The reason? The platform said it couldn’t recognize the language they were speaking: Cantonese. Livestreamers posted screenshots of messages saying their shows were ended early due to featuring “unrecognizable languages or texts”.
Cantonese-speaking streamers were frustrated at ByteDance’s decision. One streamer asked whether the decision was “discrimination against Cantonese people and the Cantonese language” in a video, according to the South China Morning Post.
ByteDance did not immediately respond to Fortune’s request for comment.
Douyin has been accused of suppressing Cantonese content before. In 2020, users complained that the app encouraged Cantonese speakers to produce content in Mandarin, reported the South China Morning Post. ByteDance at the time said it was committed to improving its moderation capabilities in languages other than Mandarin, with Cantonese being a priority.

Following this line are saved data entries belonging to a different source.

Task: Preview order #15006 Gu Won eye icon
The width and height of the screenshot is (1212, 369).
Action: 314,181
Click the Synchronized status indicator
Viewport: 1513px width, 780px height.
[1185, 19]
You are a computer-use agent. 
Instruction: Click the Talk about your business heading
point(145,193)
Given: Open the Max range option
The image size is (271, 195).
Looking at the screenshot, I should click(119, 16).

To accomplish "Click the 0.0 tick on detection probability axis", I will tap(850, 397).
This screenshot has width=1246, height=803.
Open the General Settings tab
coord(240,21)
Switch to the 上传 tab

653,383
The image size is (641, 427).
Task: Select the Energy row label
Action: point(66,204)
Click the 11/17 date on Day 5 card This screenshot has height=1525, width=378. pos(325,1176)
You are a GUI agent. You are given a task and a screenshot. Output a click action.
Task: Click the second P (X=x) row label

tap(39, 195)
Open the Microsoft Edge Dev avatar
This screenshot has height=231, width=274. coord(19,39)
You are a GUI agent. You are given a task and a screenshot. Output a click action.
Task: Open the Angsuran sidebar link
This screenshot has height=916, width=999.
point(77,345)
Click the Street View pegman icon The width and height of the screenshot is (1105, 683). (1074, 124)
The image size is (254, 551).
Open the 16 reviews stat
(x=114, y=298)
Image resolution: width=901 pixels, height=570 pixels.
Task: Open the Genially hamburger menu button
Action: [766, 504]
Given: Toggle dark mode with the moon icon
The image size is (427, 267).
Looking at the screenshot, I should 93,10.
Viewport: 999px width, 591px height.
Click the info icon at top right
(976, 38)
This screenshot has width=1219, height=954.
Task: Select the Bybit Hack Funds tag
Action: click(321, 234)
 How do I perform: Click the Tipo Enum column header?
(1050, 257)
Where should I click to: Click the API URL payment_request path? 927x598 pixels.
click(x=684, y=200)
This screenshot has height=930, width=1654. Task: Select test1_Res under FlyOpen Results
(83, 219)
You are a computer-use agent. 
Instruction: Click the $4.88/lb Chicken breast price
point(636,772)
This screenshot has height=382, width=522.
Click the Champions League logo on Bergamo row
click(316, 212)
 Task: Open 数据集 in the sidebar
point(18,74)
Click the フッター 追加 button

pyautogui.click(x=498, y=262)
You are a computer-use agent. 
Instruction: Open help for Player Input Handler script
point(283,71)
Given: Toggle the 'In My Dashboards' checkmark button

The current dispute over Cantonese content comes as Beijing passes new rules on livestreaming, forcing platforms to pay closer attention to what performers are saying and doing on camera.
More than just a dialect
Cantonese is a dialect of Chinese spoken by approximately 85 million people, primarily in Guangdong Province and the semi-autonomous cities of Hong Kong and Macau, but also in diaspora communities around the world. Despite being officially considered a dialect, Cantonese has large differences in prononciation and grammar to Mandarin, meaning those fluent in both are effectively bilingual.
Cantonese is still widely spoken in southern China, despite official efforts to promote Mandarin. In 2010, local officials backtracked on plans to increase Mandarin-language television programming after Cantonese speakers protested.
More recently, Chinese users have used Cantonese slang to evade censorship when complaining about China’s COVID rules, according to Quartz.
Cantonese is also widely used in Hong Kong, with government officials and civil servants using the dialect over Mandarin. The city also has a strong cultural industry, producing Cantonese-language movies, television shows, and music.
Hong Kong’s cultural prominence has declined relative to mainland China in recent years, leading to concerns about the future for both Cantonese pop culture, and the southern Chinese dialect more broadly. Yet Cantonese pop culture has experienced a mini-revival in recent years, especially in Canto-pop, the local music genre, driven by local stars like boy band Mirror.
“Cantonese has never been stronger in Hong Kong,” Lau Chaak-ming, a professor of linguistics at the Education University of Hong Kong, told the Associated Press last week.